[Records from a data source]
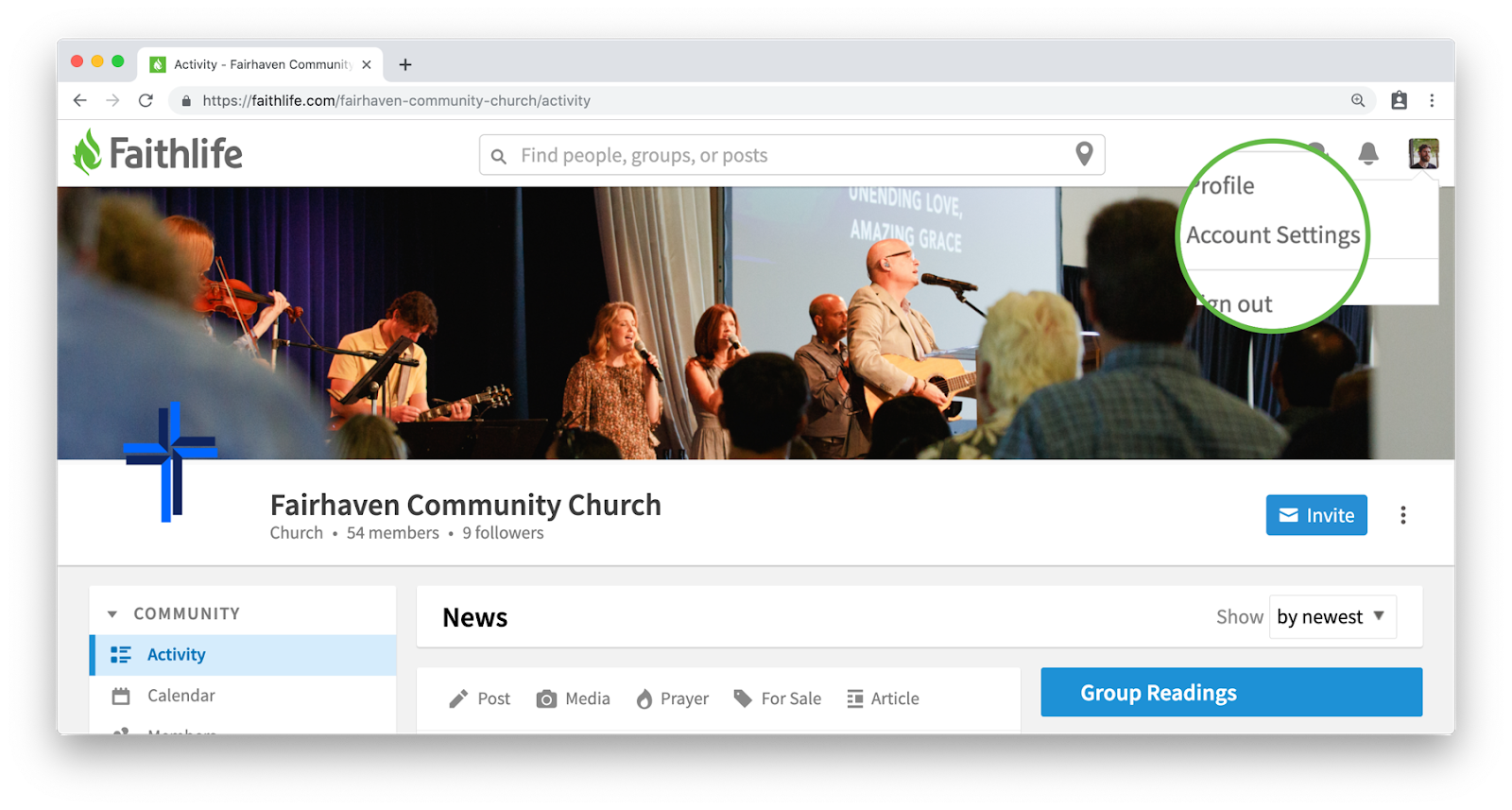
Task: Open Chrome three-dot menu
Action: [x=1432, y=100]
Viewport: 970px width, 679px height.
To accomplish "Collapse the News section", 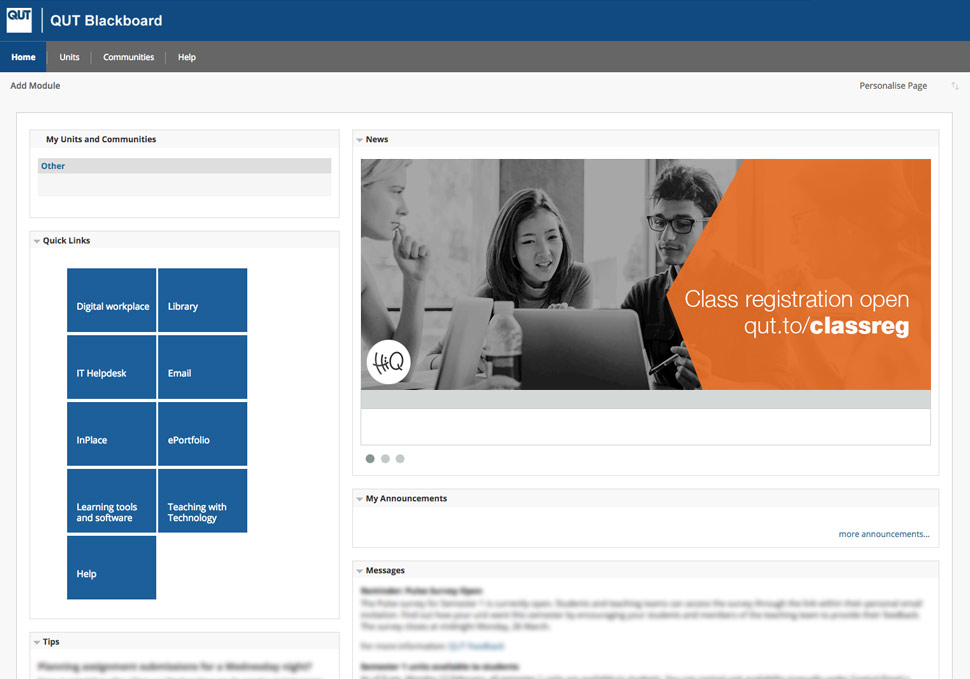I will (359, 139).
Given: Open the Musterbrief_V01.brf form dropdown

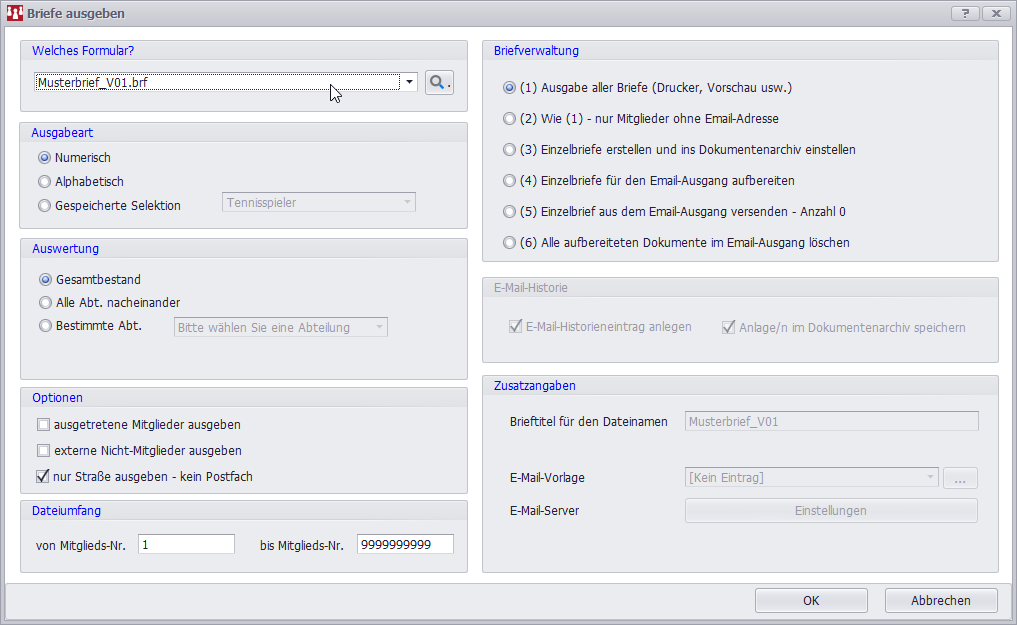Looking at the screenshot, I should 410,83.
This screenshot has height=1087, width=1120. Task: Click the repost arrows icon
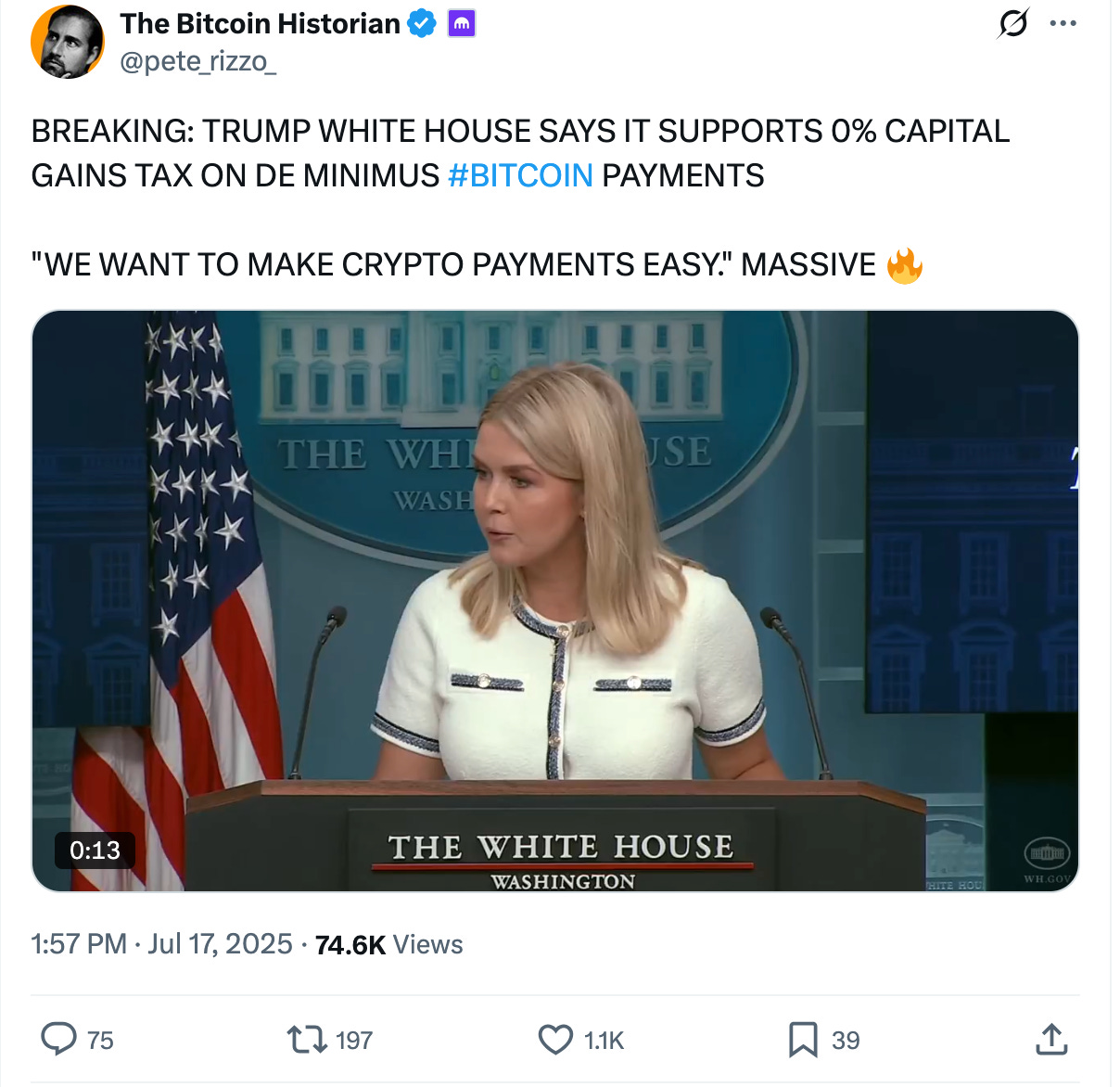pyautogui.click(x=307, y=1040)
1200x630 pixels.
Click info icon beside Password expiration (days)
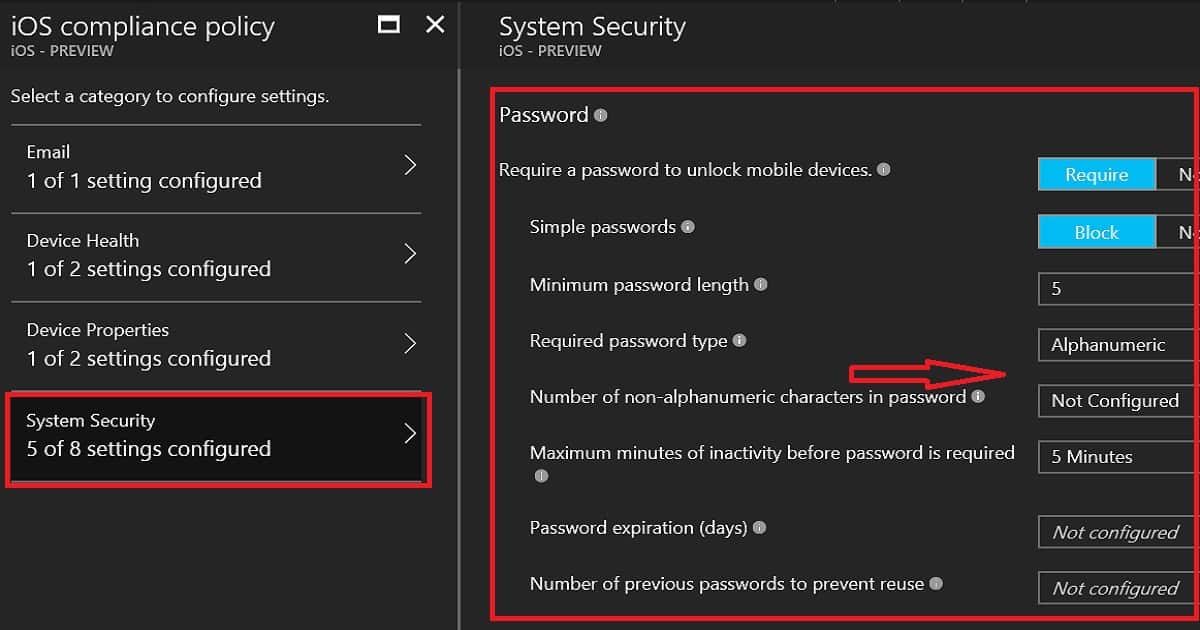(759, 527)
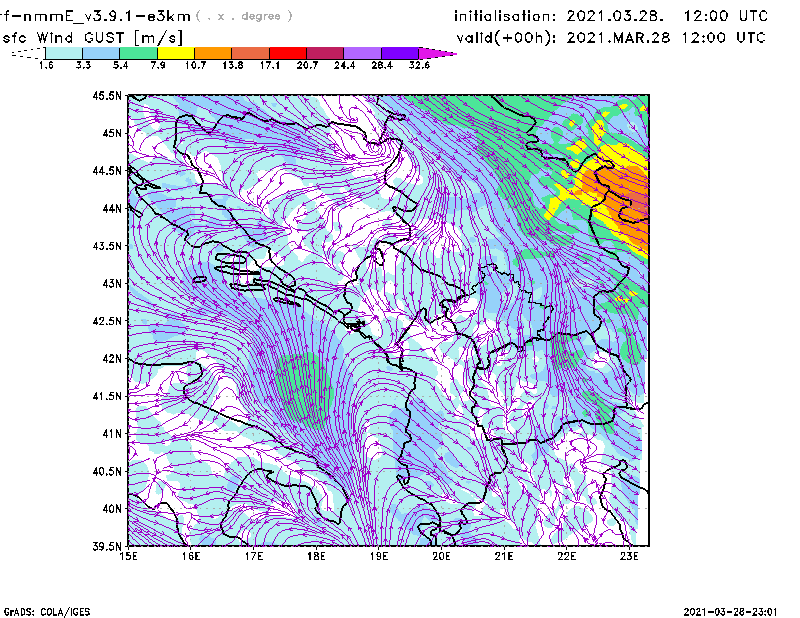This screenshot has height=618, width=800.
Task: Click the 15E longitude axis label
Action: tap(129, 556)
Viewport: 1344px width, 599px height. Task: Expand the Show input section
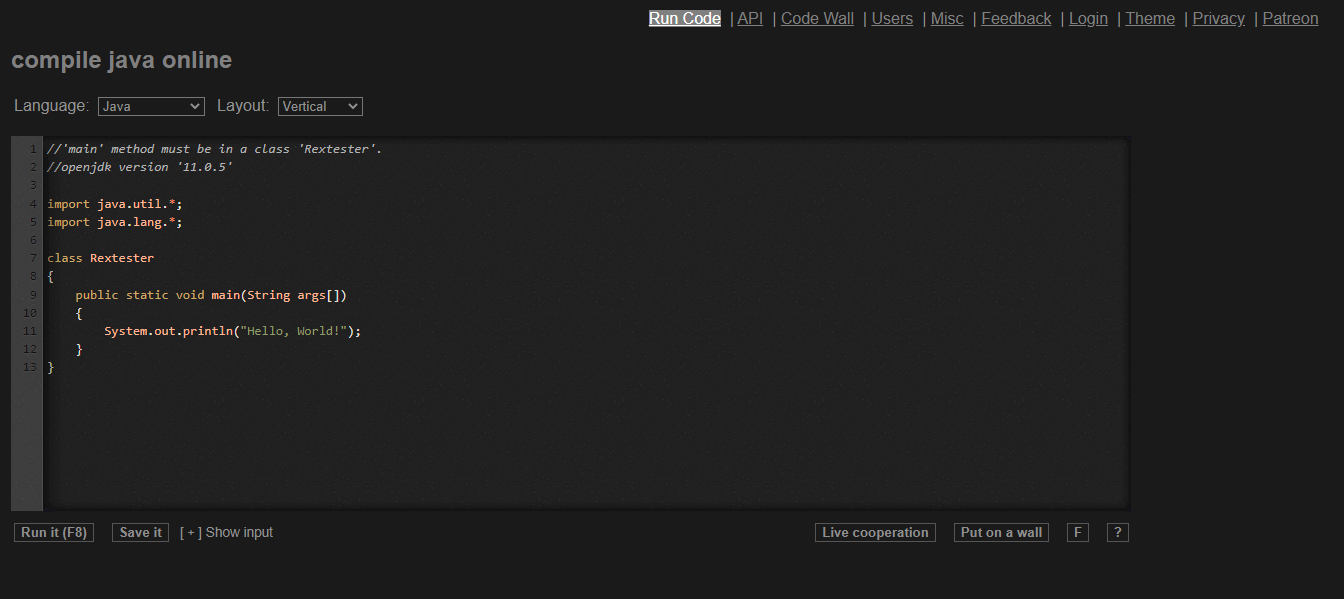tap(226, 533)
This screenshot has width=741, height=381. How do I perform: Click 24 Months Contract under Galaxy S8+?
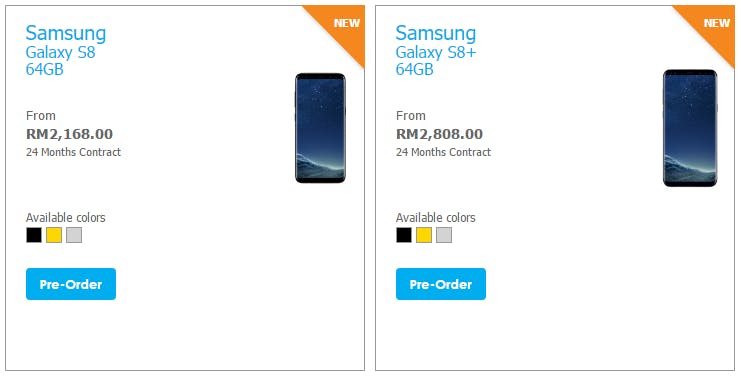pyautogui.click(x=443, y=152)

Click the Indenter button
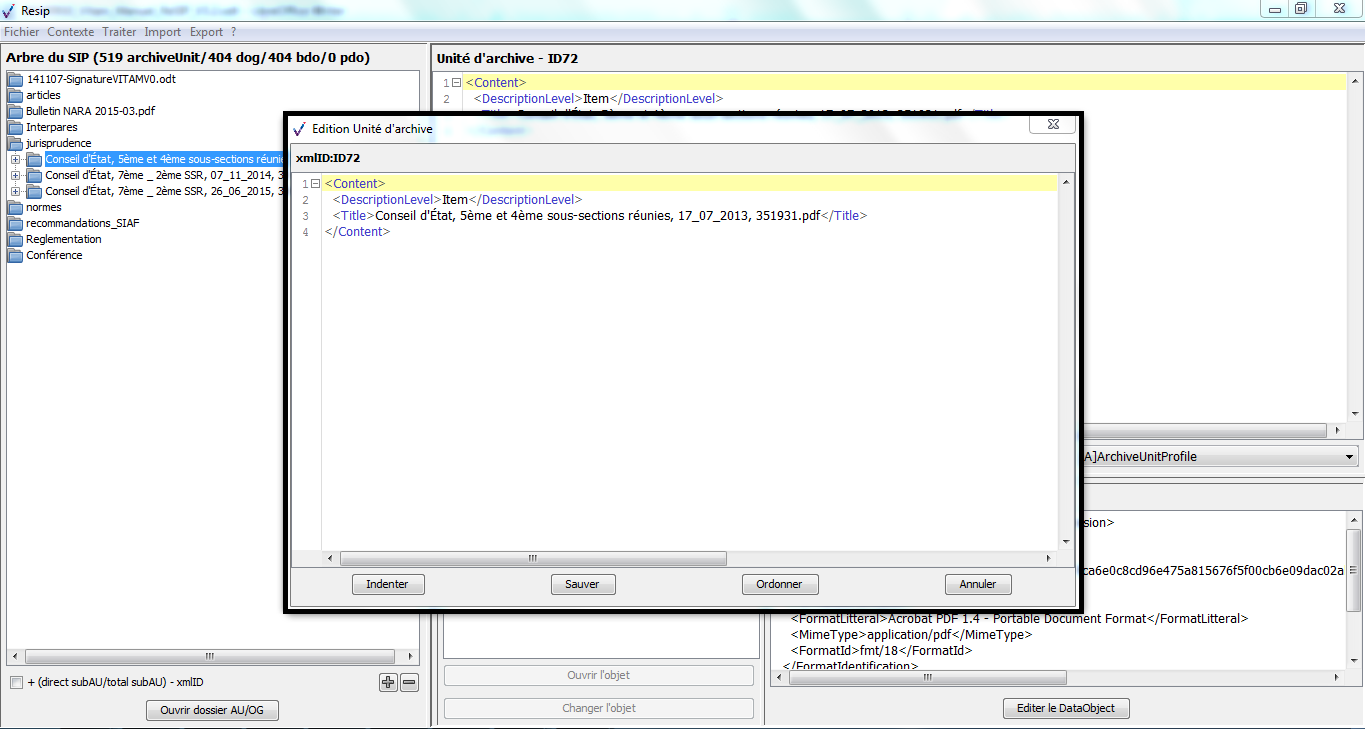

→ **TASK DESCRIPTION**
Exactly the lines from the one holding "This screenshot has height=1087, width=1120." through the last line of the entries, both included, are to be duplicated; leave the pictures out.

→ **EXPECTED OUTPUT**
This screenshot has height=1087, width=1120. Task: Click the repost arrows icon
pyautogui.click(x=307, y=1040)
1200x630 pixels.
Click info icon beside Password expiration (days)
(759, 527)
This screenshot has height=618, width=800.
Task: Click the 15E longitude axis label
Action: tap(129, 556)
Viewport: 1344px width, 599px height. Task: Expand the Show input section
tap(226, 533)
This screenshot has width=741, height=381. How do I perform: Click 24 Months Contract under Galaxy S8+?
pyautogui.click(x=443, y=152)

Click the Indenter button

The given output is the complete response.